Country's social sites can excel beyond domestic market due to adaptability, innovative edge and good overseas track record of predecessors such as Renren, say observers, but language barriers persist.

Chinese social media companies such as Renren and Sina might have modeled themselves after popular Western forerunners Facebook and Twitter, but their ability to integrate innovative functionalities into their platforms ahead of competitors and strong overseas expansion plans mean they can grow beyond their domestic market, say industry observers.

Graeme Beardsell, chief customer development and marketing officer at Experian Asia-Pacific, believes that Chinese social networking sites have the potential to go global as the local industry is fast-growing and quick to adapt to change.

He noted that while these companies tend to "incorporate global concepts", they often add value to their offerings with more advanced features than their Western counterparts. For example, Sina Weibo allowed users to embed multimedia content more than 18 months before Twitter introduced the feature, the executive pointed out.

Additionally, the strong showing of Chinese social media companies overseas bode well for other local companies to venture abroad too, Beardsell said. Renren, for one, launched its initial public offering (IPO) on the New York Stock Exchange last May and has continued to do relatively well amid a weak economy outlook.

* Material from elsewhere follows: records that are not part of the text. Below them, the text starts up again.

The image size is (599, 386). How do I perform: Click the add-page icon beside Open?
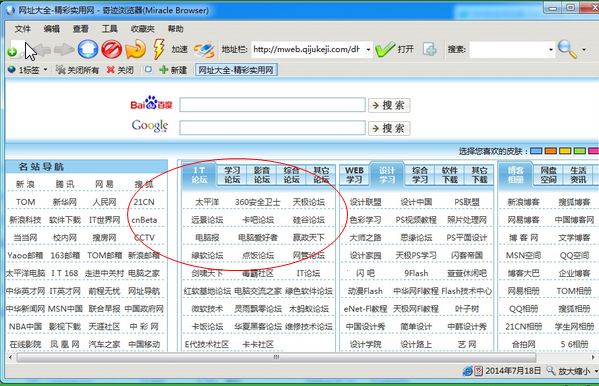point(430,49)
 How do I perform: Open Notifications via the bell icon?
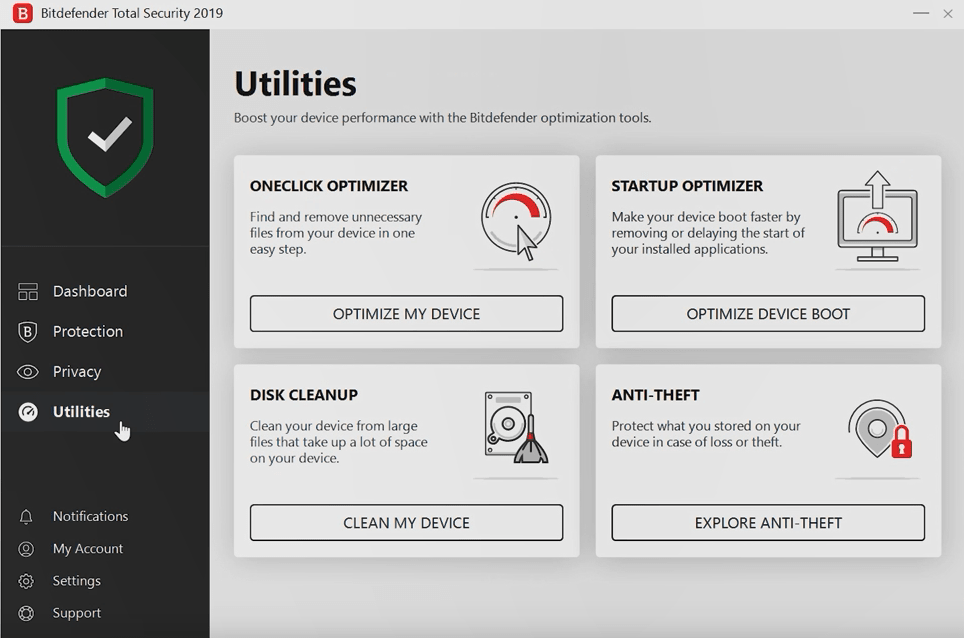(x=29, y=516)
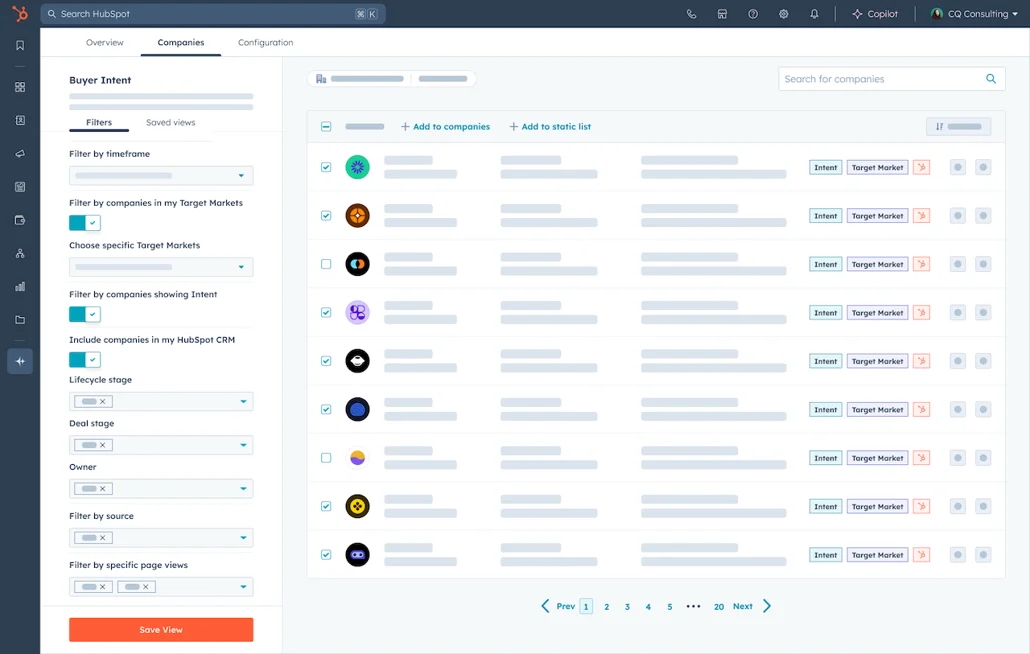Viewport: 1030px width, 654px height.
Task: Open the help question mark icon
Action: click(753, 14)
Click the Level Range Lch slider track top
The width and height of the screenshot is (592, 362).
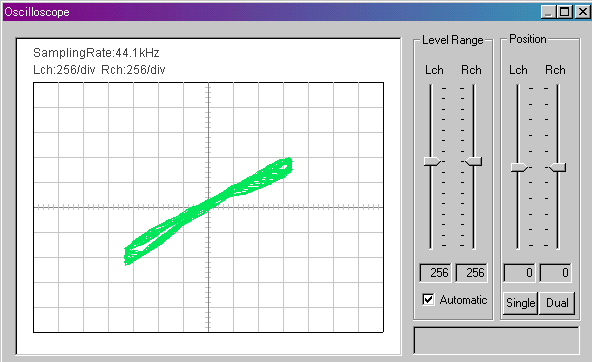430,89
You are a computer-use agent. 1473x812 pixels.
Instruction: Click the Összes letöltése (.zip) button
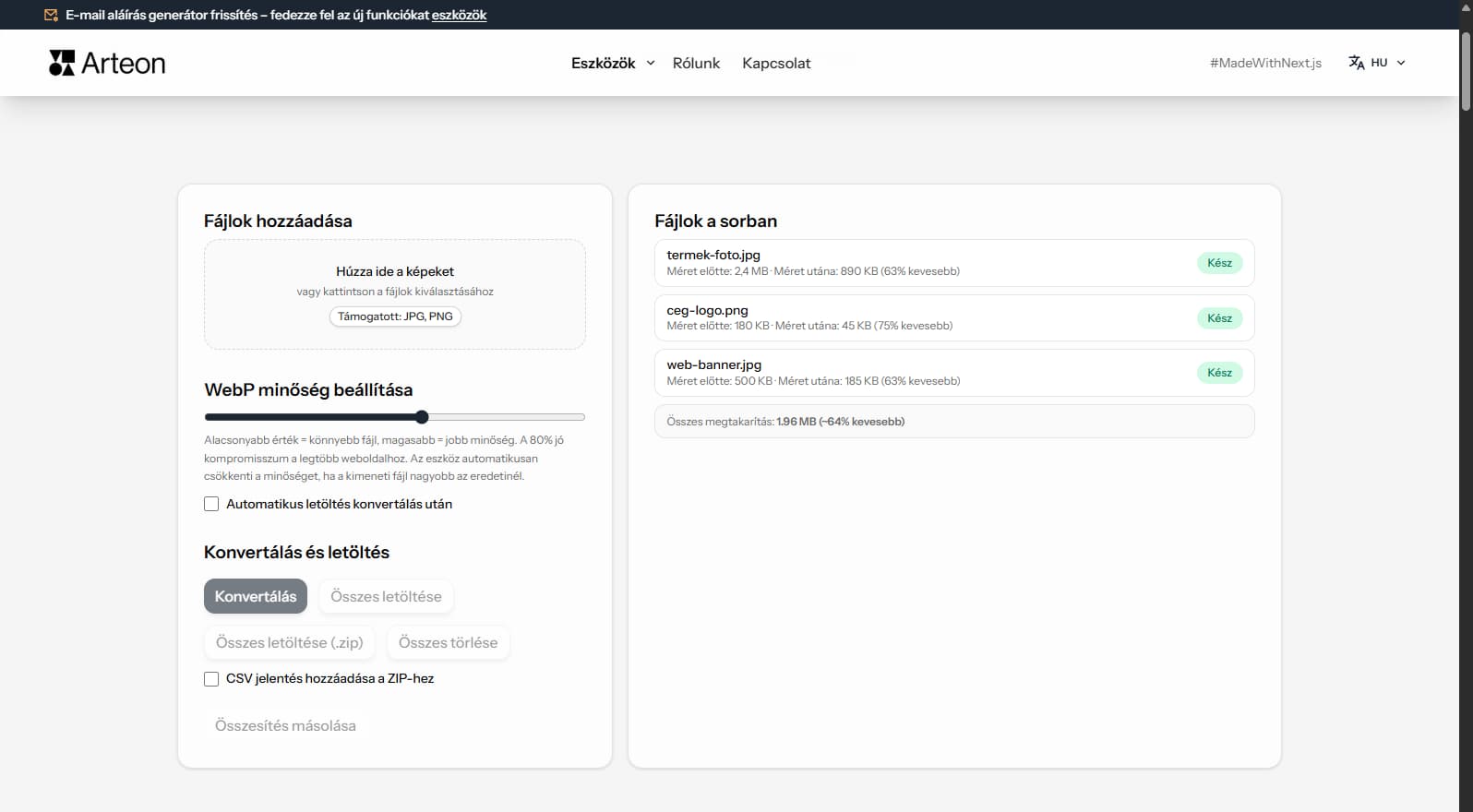pyautogui.click(x=289, y=643)

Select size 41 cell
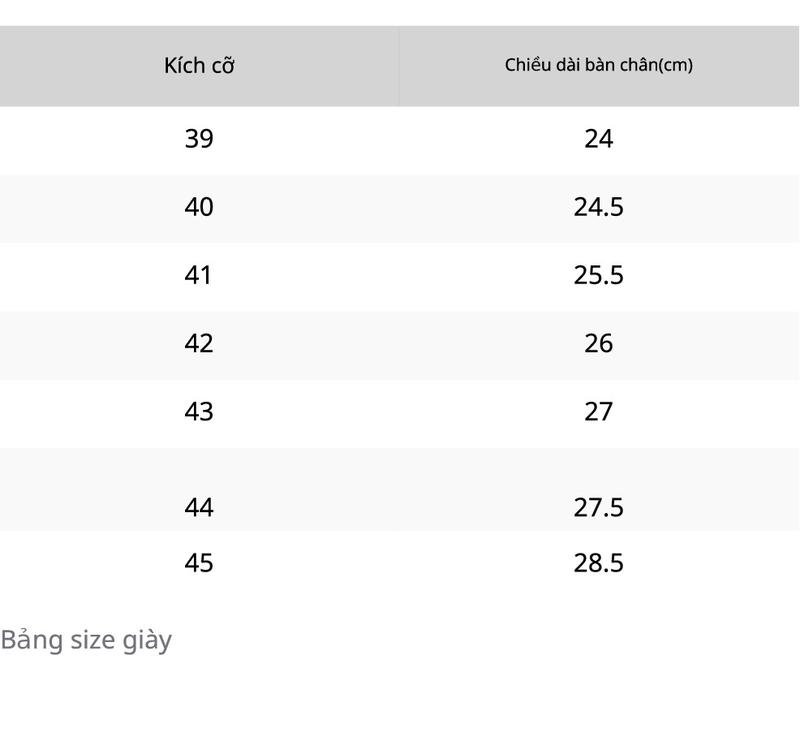198,276

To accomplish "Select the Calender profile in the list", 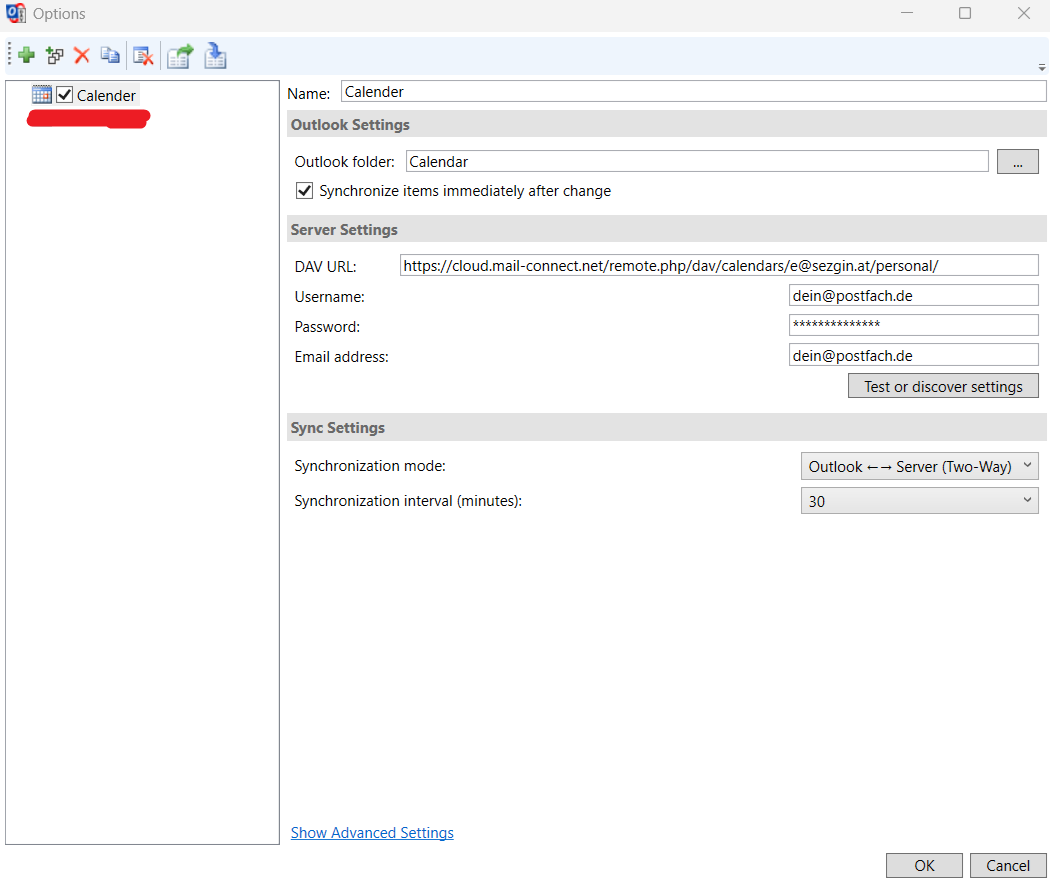I will [x=106, y=96].
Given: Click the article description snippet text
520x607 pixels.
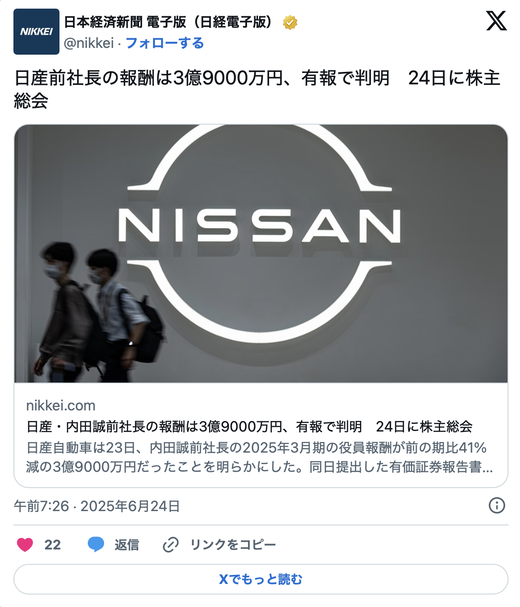Looking at the screenshot, I should tap(259, 457).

Deco You, a Beijing-based analyst at iResearch, echoed Beardsell's point that Chinese social media companies are not mere copycats, and have evolved to become full-fledged platforms that are differentiated from Western alternatives through different features and functionalities.

Some of the top Chinese social media sites include Sina Weibo, as well as Facebook-like platforms such as Renren Network and Kaixin Network, he added.

However, he pointed out that China's social companies will find it "very difficult" to go global because of the language barrier, since most of their sites are in Chinese.

Beardsell did note that these companies are addressing this issue, saying that more of these sites are adding other languages to appeal to a wider global audience. Tencent and Sina are examples of companies providing partial site content in English, he added.

Different social trends
The two market observers also noted that there are distinct trends in China's social media scene that differ from global ones.

You pointed out that in terms of monetization, the social media advertising market is "not very big" in China compared with Facebook. In fact, the country's social advertising market did not hit 1 billion yuan (US$158.4 million). By comparison, a report by ZDNet Asia's sister site, CNET, stated that advertising made up 85 percent, or US$3.1 billion, of Facebook's overall 2011 revenue of US$3.7 billion.

Instead, more revenue is generated via virtual currency and social games on Chinese social platforms, he said.

Beardsell also noted that while professional social networks such as LinkedIn has flourished in many overseas markets, such sites have grown slowly in China because the model does not fit well with the local business environment. "A trusting personal relationship has to be cultivated before business transactions can take place," he said.

He did point out that there are Chinese sites such as Tianji and Ushijie that have emerged and are attempting to bridge the cultural gap by tailoring their services to suit the local business environment.